課題一覧
a) 賭け麻雀処分の記事で「最新記事」の下に並ぶ記事の見出しを、日付とともにすべて挙げること。
b) 賭け麻雀処分の記事のうち、「朝日賭け麻雀記者停職1月 甘い処分の理由は?」で始まり「難に値する。辞職は当然だ。」」で終わる部分を、一字も変えずに書き出すこと。

文書抜粋
<<<<
朝日賭け麻雀記者停職1月 甘い処分の理由は?
松田 隆🇯🇵 @東京 Tokyo🇯🇵
最新記事 by 松田 隆🇯🇵 @東京 Tokyo🇯🇵 (全て見る)
- 「TVの嘘に気付く高齢者」5年前指摘の評論家が新著 - 2024年11月24日
- スポーツ紙消滅で競馬界のカオス 須田鷹雄氏提言 - 2024年11月20日
- 見えてこない導入の必要性 分娩費用の保険適用化 - 2024年11月18日
東京高検の元検事長、黒川弘務氏と賭け麻雀をした朝日新聞記者(50)が停職1か月の処分が下された。黒川氏の辞職を「当然」と社説で書いた新聞が身内に甘い二重基準は、一般人には理解が難しい。
■黒川検事長の辞職を「当然」と書いた朝日社説
朝日新聞は黒川弘務氏が辞職した際に、社説で以下のように書いた。
「コロナ禍で外出自粛が求められているさなかに、産経新聞記者の自宅で賭けマージャンをした…事実を認めたという。公訴権をほぼ独占し、法を執行する検察官として厳しい非難に値する。辞職は当然だ。」
朝日新聞は辞職が当然であるとしているが、その理由を「公訴権をほぼ独占、法を執行する重い地位にあるから…」と検察官という職責に求めている。重い職責を負いながら「こんなことをしたから」というロジック。「こんなことをした」の部分は「外出自粛が求められているさなかに(不要不急の外出)、」「賭けマージャン」の2つが該当する。
>>>>
提供資料
<<<<
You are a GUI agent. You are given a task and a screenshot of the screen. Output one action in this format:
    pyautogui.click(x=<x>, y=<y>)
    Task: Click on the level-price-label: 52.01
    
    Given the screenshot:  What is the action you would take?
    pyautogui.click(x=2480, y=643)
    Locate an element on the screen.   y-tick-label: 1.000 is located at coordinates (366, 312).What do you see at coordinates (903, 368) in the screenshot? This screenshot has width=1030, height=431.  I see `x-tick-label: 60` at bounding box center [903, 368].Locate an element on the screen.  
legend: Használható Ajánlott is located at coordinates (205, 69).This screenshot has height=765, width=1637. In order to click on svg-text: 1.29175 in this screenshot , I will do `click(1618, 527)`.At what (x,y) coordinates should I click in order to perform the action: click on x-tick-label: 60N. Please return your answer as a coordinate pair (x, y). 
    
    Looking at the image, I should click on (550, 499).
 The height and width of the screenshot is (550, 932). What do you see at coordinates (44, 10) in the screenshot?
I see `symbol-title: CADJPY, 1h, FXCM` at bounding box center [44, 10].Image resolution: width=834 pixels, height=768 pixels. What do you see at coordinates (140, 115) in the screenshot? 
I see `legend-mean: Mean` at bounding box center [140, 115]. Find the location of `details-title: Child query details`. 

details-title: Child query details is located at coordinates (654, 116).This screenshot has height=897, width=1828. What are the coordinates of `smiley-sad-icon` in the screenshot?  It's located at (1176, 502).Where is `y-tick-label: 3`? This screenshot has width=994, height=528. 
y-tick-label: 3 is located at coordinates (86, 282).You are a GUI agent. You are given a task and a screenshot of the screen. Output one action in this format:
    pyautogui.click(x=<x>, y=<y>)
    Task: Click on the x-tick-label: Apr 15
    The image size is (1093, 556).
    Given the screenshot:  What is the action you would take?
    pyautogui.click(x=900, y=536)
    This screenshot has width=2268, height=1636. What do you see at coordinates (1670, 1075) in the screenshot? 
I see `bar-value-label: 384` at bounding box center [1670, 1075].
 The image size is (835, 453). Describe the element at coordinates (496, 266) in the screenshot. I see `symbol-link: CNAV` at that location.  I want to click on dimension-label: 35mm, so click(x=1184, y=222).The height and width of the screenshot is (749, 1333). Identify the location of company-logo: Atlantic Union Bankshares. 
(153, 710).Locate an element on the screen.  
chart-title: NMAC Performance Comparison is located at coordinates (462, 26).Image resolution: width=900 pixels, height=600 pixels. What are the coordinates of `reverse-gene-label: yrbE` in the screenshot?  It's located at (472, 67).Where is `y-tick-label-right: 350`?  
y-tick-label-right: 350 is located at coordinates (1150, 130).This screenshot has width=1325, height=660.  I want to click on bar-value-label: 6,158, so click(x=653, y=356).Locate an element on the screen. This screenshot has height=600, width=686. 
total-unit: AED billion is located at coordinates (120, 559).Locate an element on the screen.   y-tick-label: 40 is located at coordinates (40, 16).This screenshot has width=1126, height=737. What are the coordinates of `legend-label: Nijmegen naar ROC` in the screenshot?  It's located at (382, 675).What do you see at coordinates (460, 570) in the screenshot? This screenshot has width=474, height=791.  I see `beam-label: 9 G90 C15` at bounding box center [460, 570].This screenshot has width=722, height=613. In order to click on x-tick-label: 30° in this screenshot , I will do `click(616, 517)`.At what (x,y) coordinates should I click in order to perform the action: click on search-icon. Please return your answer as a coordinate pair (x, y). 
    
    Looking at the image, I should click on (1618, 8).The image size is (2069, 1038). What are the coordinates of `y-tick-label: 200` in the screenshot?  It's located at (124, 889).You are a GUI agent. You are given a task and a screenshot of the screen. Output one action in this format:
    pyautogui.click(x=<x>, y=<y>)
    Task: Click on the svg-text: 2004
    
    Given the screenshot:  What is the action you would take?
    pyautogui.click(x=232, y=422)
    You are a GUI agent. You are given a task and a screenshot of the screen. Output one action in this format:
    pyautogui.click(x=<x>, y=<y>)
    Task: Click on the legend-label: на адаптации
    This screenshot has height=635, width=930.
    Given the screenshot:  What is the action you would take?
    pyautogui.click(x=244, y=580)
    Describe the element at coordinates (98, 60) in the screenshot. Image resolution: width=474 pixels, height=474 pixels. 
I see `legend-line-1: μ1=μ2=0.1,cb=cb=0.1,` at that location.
>>>>
解答
a)
- 「TVの嘘に気付く高齢者」5年前指摘の評論家が新著(2024年11月24日)
- スポーツ紙消滅で競馬界のカオス 須田鷹雄氏提言(2024年11月20日)
- 見えてこない導入の必要性 分娩費用の保険適用化(2024年11月18日)

b)
朝日賭け麻雀記者停職1月 甘い処分の理由は?
松田 隆🇯🇵 @東京 Tokyo🇯🇵
最新記事 by 松田 隆🇯🇵 @東京 Tokyo🇯🇵 (全て見る)
- 「TVの嘘に気付く高齢者」5年前指摘の評論家が新著 - 2024年11月24日
- スポーツ紙消滅で競馬界のカオス 須田鷹雄氏提言 - 2024年11月20日
- 見えてこない導入の必要性 分娩費用の保険適用化 - 2024年11月18日
東京高検の元検事長、黒川弘務氏と賭け麻雀をした朝日新聞記者(50)が停職1か月の処分が下された。黒川氏の辞職を「当然」と社説で書いた新聞が身内に甘い二重基準は、一般人には理解が難しい。
■黒川検事長の辞職を「当然」と書いた朝日社説
朝日新聞は黒川弘務氏が辞職した際に、社説で以下のように書いた。
「コロナ禍で外出自粛が求められているさなかに、産経新聞記者の自宅で賭けマージャンをした…事実を認めたという。公訴権をほぼ独占し、法を執行する検察官として厳しい非難に値する。辞職は当然だ。」